Benita me contaba algunas de las travesuras infantiles de mi padre y me decía que me parecía a él incluso en la manera de andar y de moverme, y yo le escuchaba en silencio y luego preguntaba o quería preguntar:
– ¿Y mi madre?
Ella, claro, ni siquiera la recordaba.
Ya he dicho que algunas tardes acompañaba a mi abuela a los inaguantables rosarios del padre Apellániz. Íbamos en silencio, mirando cada uno por su ventanilla. Una de esa» tardes, cuando ya habíamos recogido los papeles de las recaudaciones, mi abuela se volvió de repente hacia mí y dijo:
– Tu hermano me ha dicho que ayer no fuiste a clase…

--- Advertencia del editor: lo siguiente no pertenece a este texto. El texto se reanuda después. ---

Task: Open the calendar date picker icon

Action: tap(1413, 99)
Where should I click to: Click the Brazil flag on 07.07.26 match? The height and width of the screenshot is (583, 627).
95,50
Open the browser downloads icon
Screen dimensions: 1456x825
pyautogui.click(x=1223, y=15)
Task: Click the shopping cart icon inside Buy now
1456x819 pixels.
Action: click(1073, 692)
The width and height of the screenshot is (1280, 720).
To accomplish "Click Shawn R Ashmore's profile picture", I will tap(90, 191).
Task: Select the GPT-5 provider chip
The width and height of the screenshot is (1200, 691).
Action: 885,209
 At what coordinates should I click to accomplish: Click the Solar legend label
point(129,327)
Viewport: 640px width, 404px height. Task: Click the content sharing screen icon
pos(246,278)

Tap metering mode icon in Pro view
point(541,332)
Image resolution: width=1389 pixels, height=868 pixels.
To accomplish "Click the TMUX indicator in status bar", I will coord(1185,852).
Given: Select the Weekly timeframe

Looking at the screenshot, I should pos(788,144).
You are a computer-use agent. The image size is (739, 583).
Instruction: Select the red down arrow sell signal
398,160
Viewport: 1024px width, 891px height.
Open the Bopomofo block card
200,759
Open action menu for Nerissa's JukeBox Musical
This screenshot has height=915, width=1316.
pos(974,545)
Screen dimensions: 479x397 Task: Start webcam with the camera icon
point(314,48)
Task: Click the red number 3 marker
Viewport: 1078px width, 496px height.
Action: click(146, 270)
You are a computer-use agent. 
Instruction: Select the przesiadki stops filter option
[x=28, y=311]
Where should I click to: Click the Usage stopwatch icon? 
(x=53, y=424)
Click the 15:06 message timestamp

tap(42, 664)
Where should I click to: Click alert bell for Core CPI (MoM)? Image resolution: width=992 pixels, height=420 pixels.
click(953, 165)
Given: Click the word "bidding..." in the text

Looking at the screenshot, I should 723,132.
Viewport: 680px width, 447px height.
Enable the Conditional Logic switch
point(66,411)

Dijo esto y luego me observó con extrañeza. O tal ven con decepción. No era yo el que tenía que estar ahí en ese momento. Era mi padre, treinta años antes.
¿Queréis que os diga lo que pienso? Que mi abuela durante muchos años había estado esperando a que mi padre le pidiera perdón. Era todo una cuestión de orgullo, y seguramente el asunto habría quedado olvidado en cuanto uno de esos dos orgullos hubiera cedido ante el otro. Entonces ¿en qué consistía el verdadero error de mi padre? ¿En ser orgulloso? ¡Pero si el orgullo lo había recibido precisamente de ella, de su madre! Bueno, ya sabéis lo que pienso yo del orgullo. Que es una completa estupidez que no sirve de nada, maldito sea el que lo inventó.
¿Qué más queréis que os cuente sobre mi estancia en Vitoria? En mi memoria esa ciudad ha quedado asociada a la religión y a los curas. Al padre Apellániz y su coro de chicos sonrientes, a los rosarios de mi abuela, a la bendición de la mesa antes de las comidas… Recuerdo que todos mis parientes de Vitoria se santiguaban al salir de casa y que yo algunas veces estuve tentado de hacer lo mismo para no sentirme diferente. Yo no era feliz allí. Si alguna vez os dais cuenta de que hacéis algo sólo por no sentiros diferentes de los que os rodean, eso quiere decir que no sois felices.